**WHAT NEEDS TO BE DONE:**
Answer these questions from the retirement dinner post:
(a) How many people were in the group at the dinner?
(b) What was bought and brought back from Spain?
(c) According to the post, what did Hobbes enjoy in his old age?

Retirement dinner with my mom and cousin

My husband and I hosted a retirement party for his tennis buddy/doctor and his wife.  My mom and cousin were visiting from Chicago, so it was a group of 6.
Here’s my menu…
Appetizers:
hot 3-cheese artichoke dip on crackers
3 cheeses
Dinner:
Butternut squash & pear soup
rolls
Roasted shrimp and orzo
Spinach salad
Dessert:
Key lime pie
Cardinal Mendoza
I was pleased that the hot artichoke dip froze and reheated so well.
The butternut squash soup with the canned pears was a hit. I recommend roasting sections of the butternut squash and then, cleaning them up when cooled instead of cooking them on the stove.
Also, it’s important to get the sauce creamy. So process it in batches.
Finally, the spicing needs to be monitored. I suppose that the variations come into play as the squash and pears vary in sweetness. I end up salting this to taste and increasing the nutmeg, grating it and tasting…grating and tasting.
Adding cream at the end helps the richness and deepens the flavor. Don’t skip. Use cream.
I need to contrive a garnish.

As for the pie…it was good but shallow. Next time, I’d double the same recipe for the key lime part. Then, I’d switch over to Tyler Florence’s topping. After 2 failed meringues, it’s not worth it. Everyone liked TF’s sour cream and confectioners’ sugar drizzled on the top and over the side. A narrow lime wedge as garnish is a perfect finish.

The Cardinal Mendoza was bought and brought back from Spain. Our Ecuadorian guest of honor, educated in Spain, so much appreciated the gesture that we thought it fitting to send him home with the remainder. One of the joys of hospitality is when you can find a guest’s treat that communicates how you’ve personalized the selections/decisions for the evening.
and the Great Books…
I was teaching Descartes and Hobbes recently and recall that their biographies list their retirement interests.  So I thought I’d do a bit more research and compile a list of retirement fascinations and lifestyles of Great Books authors.
Descartes…from Robinson, Dave and Chris Garratt. Introducing Descartes. Cambridge: Icon Books UK, 1999. In middle age, he wore wigs specially made in Paris; neat dresser, wore black, carried sword traveling away from home, age omelets from 10 day old eggs, spent 12 hrs. daily in bed, thinking & writing; exercised regularly; generous to his few servants; generous to strangers; “compulsive letter writer…with the obscure and the famous”; interested in developing a universal language; interested in developing universal philosophical language 81.  “Because of his interest in automata, Descartes once had one made in the likeness of a young girl which could make some human-like noises and move its limbs. He took the ingenious device on board a ship, packed in a box. Unfortunately the ship’s captain was curious about the box, thinking perhaps that Descartes was a kidnapper.” 102  “The old philosopher now wanted to retreat from the world of constant academic squabbling and the stream of condemnations which came from both Protestant and Catholic theologians.” 153    “He died of pneumonia in 1650, after only a few months in Sweden. His dying words were reported as ‘Ca mon ame; il faut partir.’ [(“So my soul, it is time to part”).] Thirteen years later his works were banned by Roman Catholic Church and put on the Index of Forbidden Books.” 160Hobbes…In his old age, he enjoyed massages.

[Dataset entries]
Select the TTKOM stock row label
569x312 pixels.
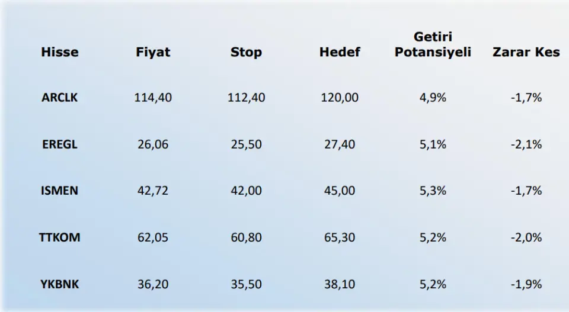[60, 238]
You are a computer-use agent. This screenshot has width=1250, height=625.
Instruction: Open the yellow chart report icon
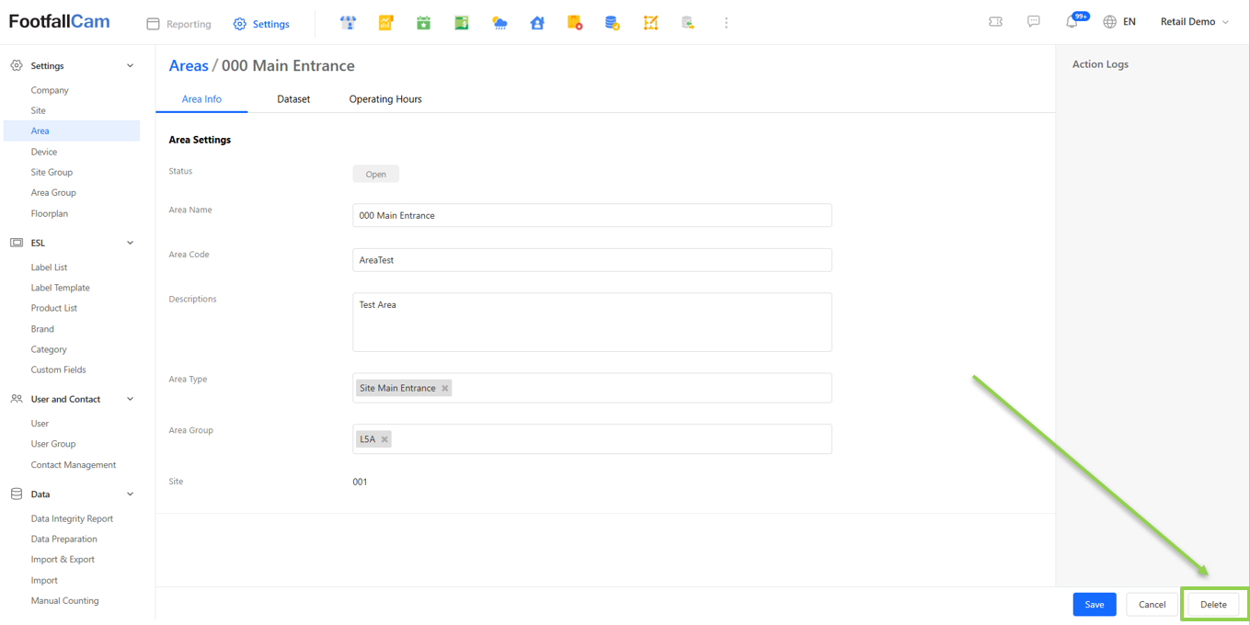(386, 23)
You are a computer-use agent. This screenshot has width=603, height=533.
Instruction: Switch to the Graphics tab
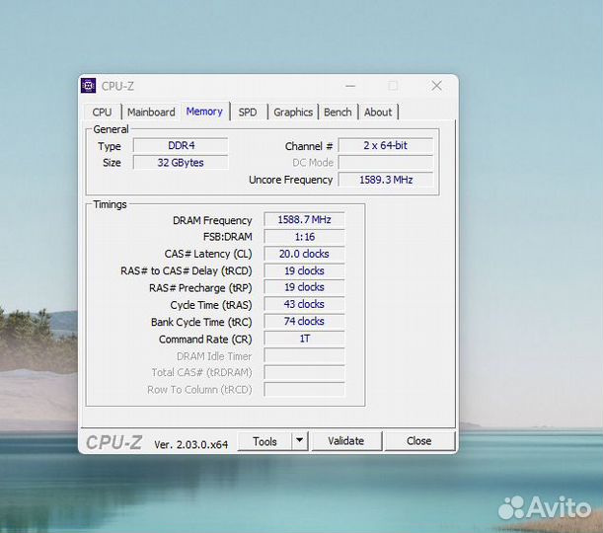pos(293,113)
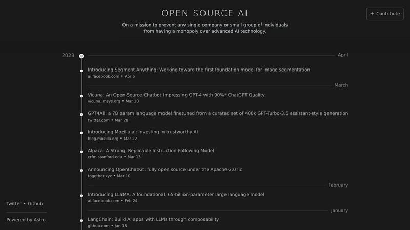Screen dimensions: 410x230
Task: Open the Segment Anything article link
Action: click(199, 70)
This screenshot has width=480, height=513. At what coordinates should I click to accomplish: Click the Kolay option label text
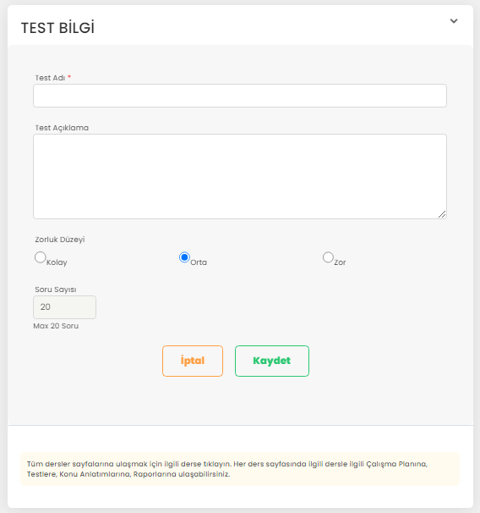[57, 262]
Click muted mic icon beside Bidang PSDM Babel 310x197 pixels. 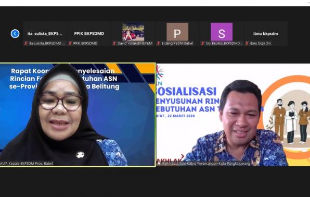pos(158,43)

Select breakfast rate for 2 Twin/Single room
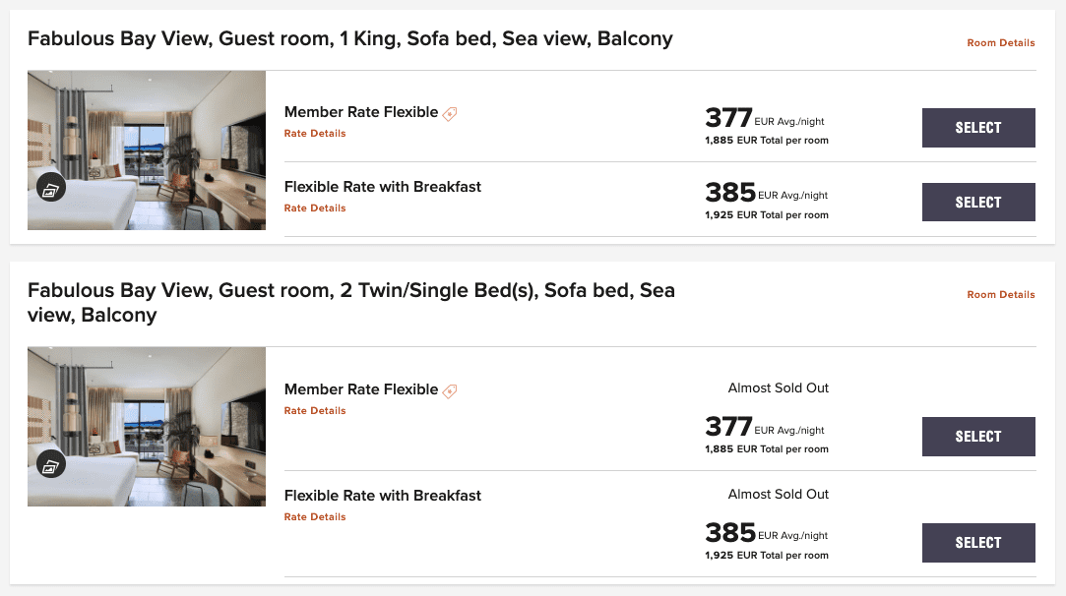(x=978, y=542)
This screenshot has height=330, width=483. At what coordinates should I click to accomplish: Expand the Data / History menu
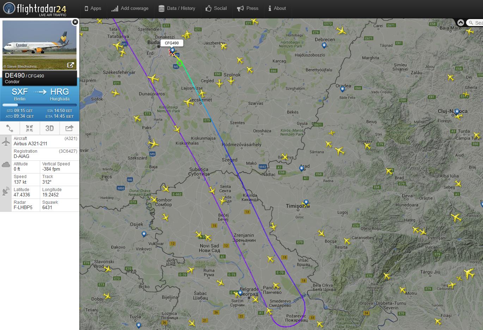(x=177, y=8)
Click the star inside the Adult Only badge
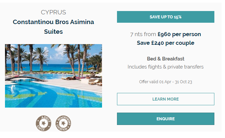 pos(44,123)
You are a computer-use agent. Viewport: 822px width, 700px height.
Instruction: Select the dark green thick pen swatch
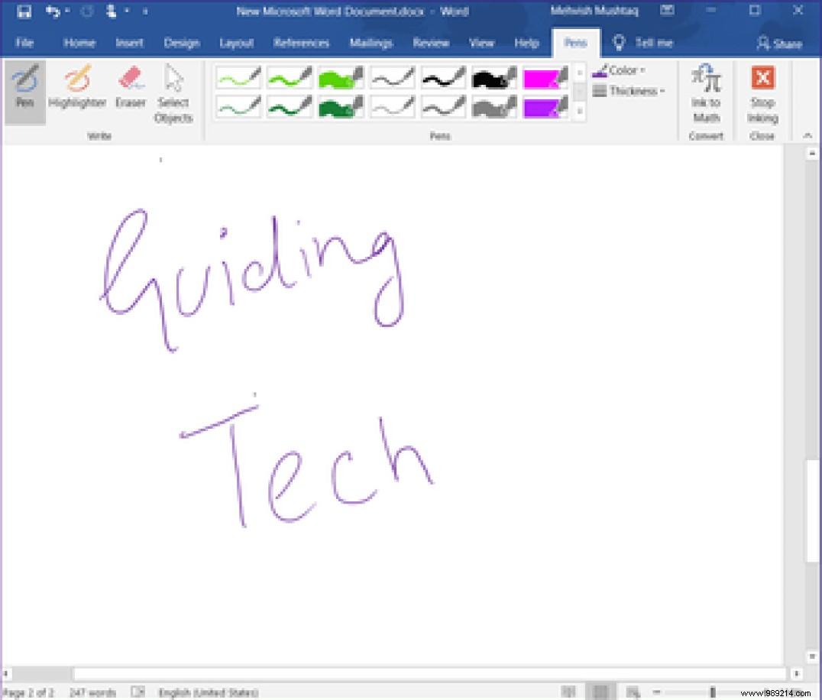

**ANSWER TO THIS PROBLEM:**
(a) 6
(b) The Cardinal Mendoza
(c) Massages